[Material for the task]

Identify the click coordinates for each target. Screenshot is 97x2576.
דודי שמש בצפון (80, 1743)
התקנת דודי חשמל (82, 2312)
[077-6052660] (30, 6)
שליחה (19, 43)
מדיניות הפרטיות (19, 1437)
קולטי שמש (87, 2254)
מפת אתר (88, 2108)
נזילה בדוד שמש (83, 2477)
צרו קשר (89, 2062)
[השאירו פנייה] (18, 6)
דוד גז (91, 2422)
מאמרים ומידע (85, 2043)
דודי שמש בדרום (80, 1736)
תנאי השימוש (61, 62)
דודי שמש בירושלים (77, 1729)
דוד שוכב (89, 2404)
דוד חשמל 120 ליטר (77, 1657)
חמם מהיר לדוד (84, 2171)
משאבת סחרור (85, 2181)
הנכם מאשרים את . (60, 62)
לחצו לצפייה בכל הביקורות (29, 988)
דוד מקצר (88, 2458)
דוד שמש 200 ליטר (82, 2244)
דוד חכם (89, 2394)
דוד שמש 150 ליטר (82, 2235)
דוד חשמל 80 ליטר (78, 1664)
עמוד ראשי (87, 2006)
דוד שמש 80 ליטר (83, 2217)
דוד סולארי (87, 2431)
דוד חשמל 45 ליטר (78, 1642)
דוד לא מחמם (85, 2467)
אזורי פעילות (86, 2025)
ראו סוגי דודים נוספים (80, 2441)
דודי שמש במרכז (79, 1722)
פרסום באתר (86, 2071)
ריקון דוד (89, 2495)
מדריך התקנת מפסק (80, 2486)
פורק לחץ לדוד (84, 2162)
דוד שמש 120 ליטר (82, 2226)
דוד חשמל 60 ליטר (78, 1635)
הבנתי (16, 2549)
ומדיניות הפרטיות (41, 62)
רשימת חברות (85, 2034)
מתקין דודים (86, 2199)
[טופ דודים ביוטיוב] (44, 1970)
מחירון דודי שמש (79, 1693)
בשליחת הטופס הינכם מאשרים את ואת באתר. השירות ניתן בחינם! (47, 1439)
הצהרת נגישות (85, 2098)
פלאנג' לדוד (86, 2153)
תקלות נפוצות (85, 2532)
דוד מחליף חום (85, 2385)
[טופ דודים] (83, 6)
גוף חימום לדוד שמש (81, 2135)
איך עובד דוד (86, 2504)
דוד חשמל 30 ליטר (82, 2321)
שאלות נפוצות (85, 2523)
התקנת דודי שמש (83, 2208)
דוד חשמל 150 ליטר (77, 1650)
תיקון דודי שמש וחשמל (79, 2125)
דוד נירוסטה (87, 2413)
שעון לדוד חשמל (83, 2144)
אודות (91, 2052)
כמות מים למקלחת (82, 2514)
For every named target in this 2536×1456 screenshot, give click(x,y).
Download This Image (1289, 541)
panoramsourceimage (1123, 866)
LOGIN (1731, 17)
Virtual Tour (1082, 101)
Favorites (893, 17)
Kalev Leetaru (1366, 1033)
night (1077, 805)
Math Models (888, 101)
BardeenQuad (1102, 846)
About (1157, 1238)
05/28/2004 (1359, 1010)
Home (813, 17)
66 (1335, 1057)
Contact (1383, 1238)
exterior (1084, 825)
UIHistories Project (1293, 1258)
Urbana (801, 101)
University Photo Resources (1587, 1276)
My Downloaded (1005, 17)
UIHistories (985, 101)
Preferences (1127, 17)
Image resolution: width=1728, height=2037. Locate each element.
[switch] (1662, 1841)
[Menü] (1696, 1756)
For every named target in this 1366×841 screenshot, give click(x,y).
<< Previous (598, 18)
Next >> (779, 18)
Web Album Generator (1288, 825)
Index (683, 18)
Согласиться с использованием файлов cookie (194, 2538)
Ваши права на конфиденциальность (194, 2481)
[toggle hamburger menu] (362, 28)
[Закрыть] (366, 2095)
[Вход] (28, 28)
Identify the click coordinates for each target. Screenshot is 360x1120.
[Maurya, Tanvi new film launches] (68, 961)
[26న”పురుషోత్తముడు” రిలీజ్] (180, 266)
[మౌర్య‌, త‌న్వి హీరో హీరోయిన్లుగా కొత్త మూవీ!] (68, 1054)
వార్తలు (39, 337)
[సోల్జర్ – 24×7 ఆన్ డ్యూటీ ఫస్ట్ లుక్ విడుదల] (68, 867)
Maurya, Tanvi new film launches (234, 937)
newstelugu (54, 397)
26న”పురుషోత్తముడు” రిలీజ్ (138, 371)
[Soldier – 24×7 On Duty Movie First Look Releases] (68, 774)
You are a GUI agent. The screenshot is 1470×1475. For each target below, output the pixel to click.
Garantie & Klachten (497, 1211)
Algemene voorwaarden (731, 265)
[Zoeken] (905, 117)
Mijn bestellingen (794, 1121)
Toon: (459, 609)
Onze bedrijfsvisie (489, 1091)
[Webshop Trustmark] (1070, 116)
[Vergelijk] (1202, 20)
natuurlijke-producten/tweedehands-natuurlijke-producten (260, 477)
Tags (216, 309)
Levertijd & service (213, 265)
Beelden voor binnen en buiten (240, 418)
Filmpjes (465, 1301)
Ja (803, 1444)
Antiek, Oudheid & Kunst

[/Material for the task]

What needs to be done:
Looking at the data above, return every line from the one with "דוד סולארי (87, 2431)" down to the one with "דוד חשמל 60 ליטר (78, 1635)", exactly and inclusively.

Answer box:
דוד סולארי (87, 2431)
דוד חשמל 45 ליטר (78, 1642)
דוד לא מחמם (85, 2467)
אזורי פעילות (86, 2025)
ראו סוגי דודים נוספים (80, 2441)
דודי שמש במרכז (79, 1722)
פרסום באתר (86, 2071)
ריקון דוד (89, 2495)
מדריך התקנת מפסק (80, 2486)
פורק לחץ לדוד (84, 2162)
דוד שמש 120 ליטר (82, 2226)
דוד חשמל 60 ליטר (78, 1635)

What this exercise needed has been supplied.